# How to make this joint (i think its called a knapp joint)



## Upstate (Nov 28, 2011)

While browsing google images for some ideas, I came across a picture of a drawer with this really funky joint. I have no reason to make this joint, but my curiosity is getting the best of me... Does anyone have a clue how you would go about making this? I don't think the article really went into depth on how it was made, besides mentioning that the "pins" are part of the drawer front, and not really pins at all.
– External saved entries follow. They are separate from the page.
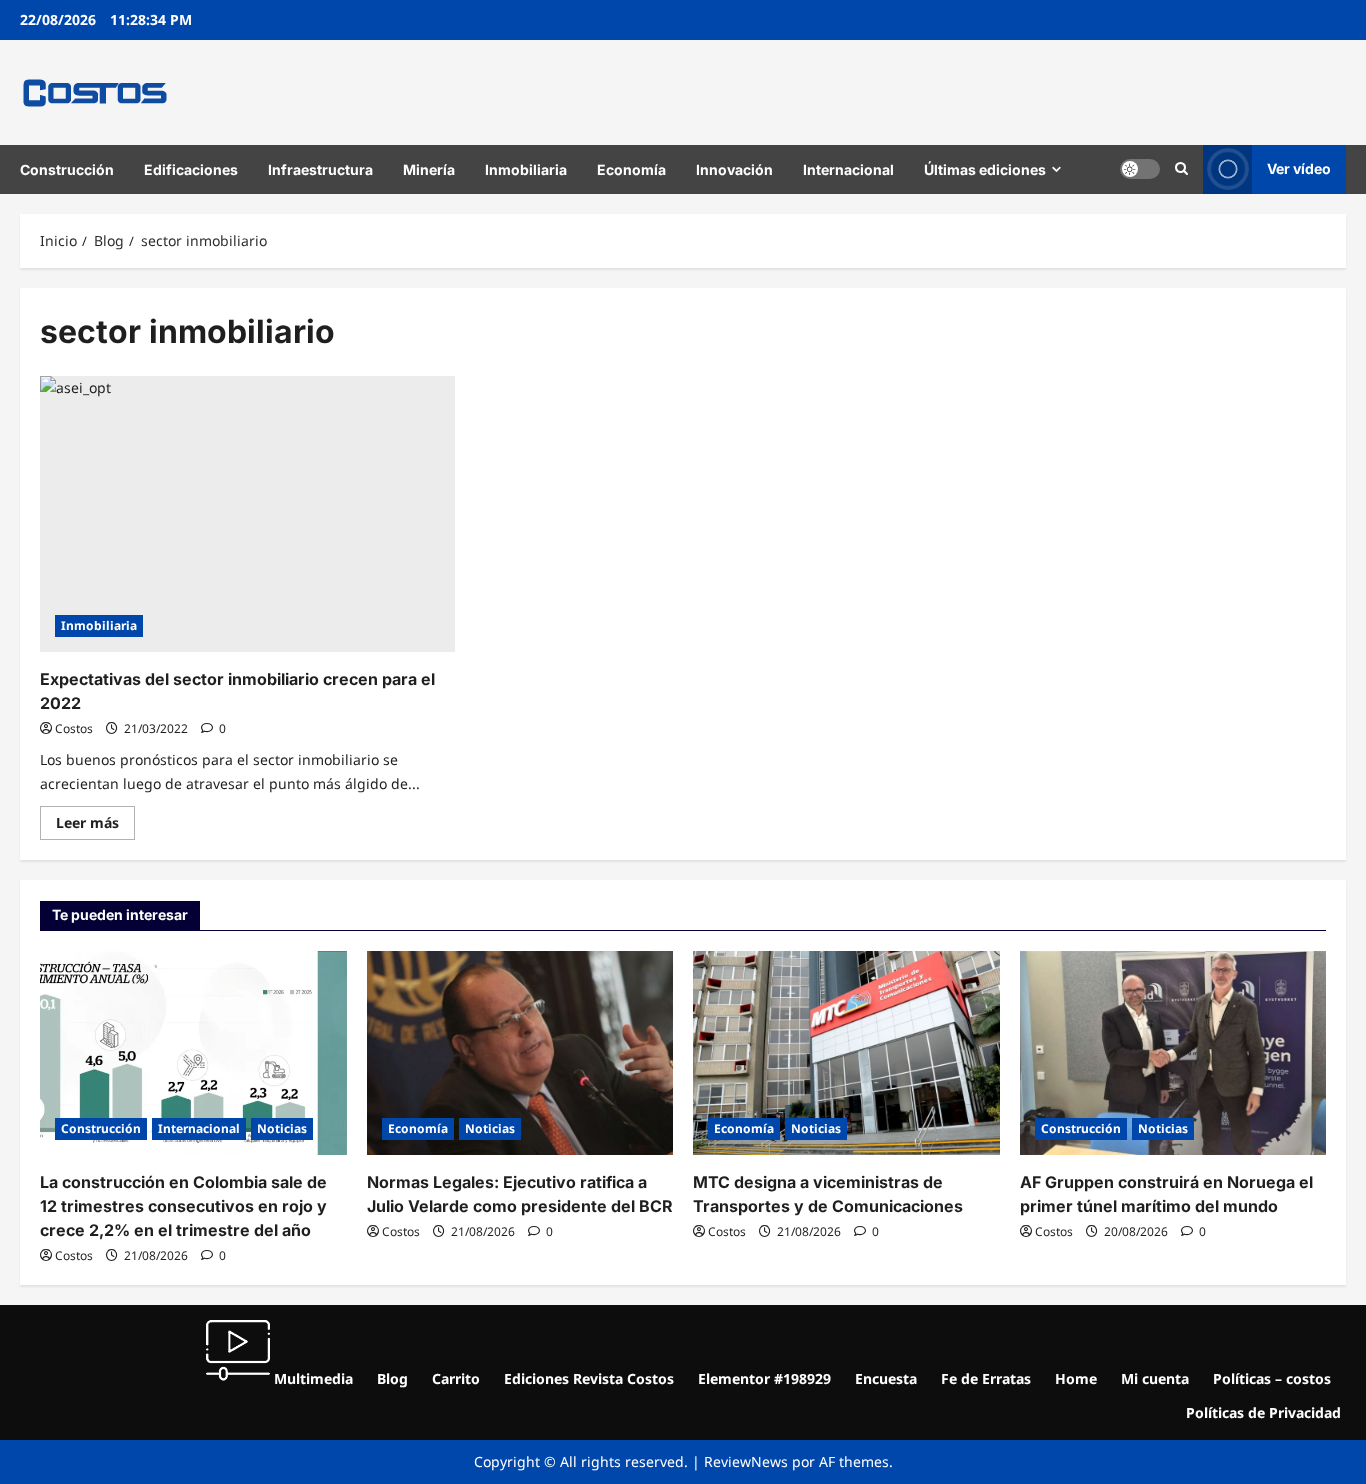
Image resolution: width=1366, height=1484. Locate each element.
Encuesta (886, 1378)
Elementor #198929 (764, 1378)
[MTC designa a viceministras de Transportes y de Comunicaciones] (846, 1053)
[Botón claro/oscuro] (1140, 169)
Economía (631, 169)
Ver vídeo (1299, 168)
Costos (74, 728)
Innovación (734, 169)
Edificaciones (191, 169)
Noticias (282, 1128)
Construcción (67, 169)
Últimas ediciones (985, 169)
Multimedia (311, 1378)
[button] (1181, 169)
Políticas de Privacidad (1263, 1412)
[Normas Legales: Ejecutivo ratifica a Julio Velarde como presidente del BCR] (520, 1053)
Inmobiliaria (526, 169)
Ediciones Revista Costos (589, 1378)
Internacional (848, 169)
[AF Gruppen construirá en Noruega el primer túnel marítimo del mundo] (1173, 1053)
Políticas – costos (1272, 1378)
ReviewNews (746, 1461)
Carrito (456, 1378)
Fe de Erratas (986, 1378)
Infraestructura (320, 169)
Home (1076, 1378)
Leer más (95, 819)
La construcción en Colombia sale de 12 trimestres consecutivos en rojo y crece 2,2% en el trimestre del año (183, 1206)
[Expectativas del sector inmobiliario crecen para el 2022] (247, 514)
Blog (392, 1378)
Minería (429, 169)
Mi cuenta (1155, 1378)
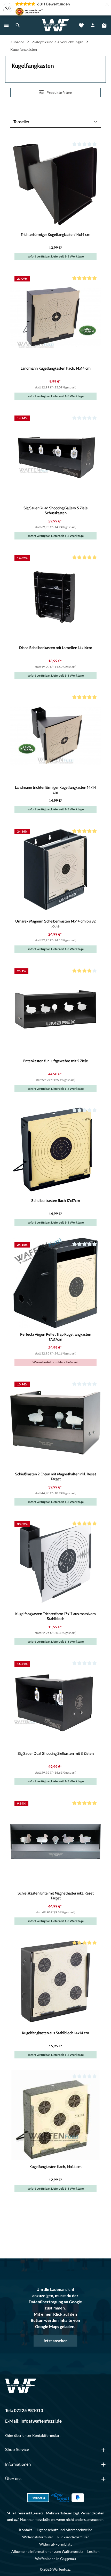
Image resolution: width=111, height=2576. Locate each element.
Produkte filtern (59, 92)
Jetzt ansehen (55, 2340)
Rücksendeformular (73, 2537)
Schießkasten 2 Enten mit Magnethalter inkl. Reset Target (55, 1476)
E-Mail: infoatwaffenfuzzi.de (33, 2421)
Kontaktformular (46, 2435)
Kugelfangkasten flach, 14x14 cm (55, 2166)
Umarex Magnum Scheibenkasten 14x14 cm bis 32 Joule (55, 923)
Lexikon (93, 2551)
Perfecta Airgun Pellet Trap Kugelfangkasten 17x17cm (55, 1337)
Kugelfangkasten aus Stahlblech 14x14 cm (55, 2033)
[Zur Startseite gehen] (55, 25)
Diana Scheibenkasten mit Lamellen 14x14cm (55, 647)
http://dans-woodshop.blogspot.com/2010/07/old-dresser-drawers.html

The people way back when sure were creative

Edit: after a little more reading, it looks like we're not making these without some late 1800s machinery. Apparently it's a pain to do by hand, and the machine that was originally made to create the joint fell out of service in the early 1900s after machined dovetails came in to use. Too bad, looks better (or at least different), than the usual dovetails we all see


----------



## Sweetmadness (Dec 22, 2011)

Plug cutter?


----------



## woodnthings (Jan 24, 2009)

*also known as...*

pin and crescent joint:
http://www.thewoodworksinc.com/articles/pin_cresent_joint.shtml

from here:
http://www.woodline.com/p-2253-pin-and-crescent-templates.aspx

 bill


----------



## SeanStuart (Nov 27, 2011)

woodnthings said:


> pin and crescent joint:
> http://www.thewoodworksinc.com/articles/pin_cresent_joint.shtml
> 
> from here:
> ...


 
Nice look, you ever tried that Bill?


----------



## woodnthings (Jan 24, 2009)

*Nope!*

That's way over my skill level...either by hand or with a template :laughing: bill


----------



## cabinetman (Jul 5, 2007)

You could get a very similar look with drilling dowel holes and inserting dowels after the drawer box is assembled.










 







.


----------



## SeanStuart (Nov 27, 2011)

Woops


----------